#### Data taken from a collection
(begin)
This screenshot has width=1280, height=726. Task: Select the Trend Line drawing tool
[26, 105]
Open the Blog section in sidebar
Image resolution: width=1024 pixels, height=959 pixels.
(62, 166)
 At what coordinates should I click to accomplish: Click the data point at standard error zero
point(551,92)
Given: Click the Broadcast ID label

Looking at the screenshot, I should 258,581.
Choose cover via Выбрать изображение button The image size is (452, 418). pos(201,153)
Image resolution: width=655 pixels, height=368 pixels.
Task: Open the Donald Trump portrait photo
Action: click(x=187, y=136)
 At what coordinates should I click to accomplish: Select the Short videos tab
(end)
#### Your instructions
Render the rows above as a Markdown table with two columns: No., numbering each line, and Line, giving its text. Leave out blank lines.

#### Exercise output
| No. | Line |
|---|---|
| 1 | This screenshot has width=1280, height=726. Task: Select the Trend Line drawing tool |
| 2 | [26, 105] |
| 3 | Open the Blog section in sidebar |
| 4 | Image resolution: width=1024 pixels, height=959 pixels. |
| 5 | (62, 166) |
| 6 |  At what coordinates should I click to accomplish: Click the data point at standard error zero |
| 7 | point(551,92) |
| 8 | Given: Click the Broadcast ID label |
| 9 | Looking at the screenshot, I should 258,581. |
| 10 | Choose cover via Выбрать изображение button The image size is (452, 418). pos(201,153) |
| 11 | Image resolution: width=655 pixels, height=368 pixels. |
| 12 | Task: Open the Donald Trump portrait photo |
| 13 | Action: click(x=187, y=136) |
| 14 |  At what coordinates should I click to accomplish: Select the Short videos tab |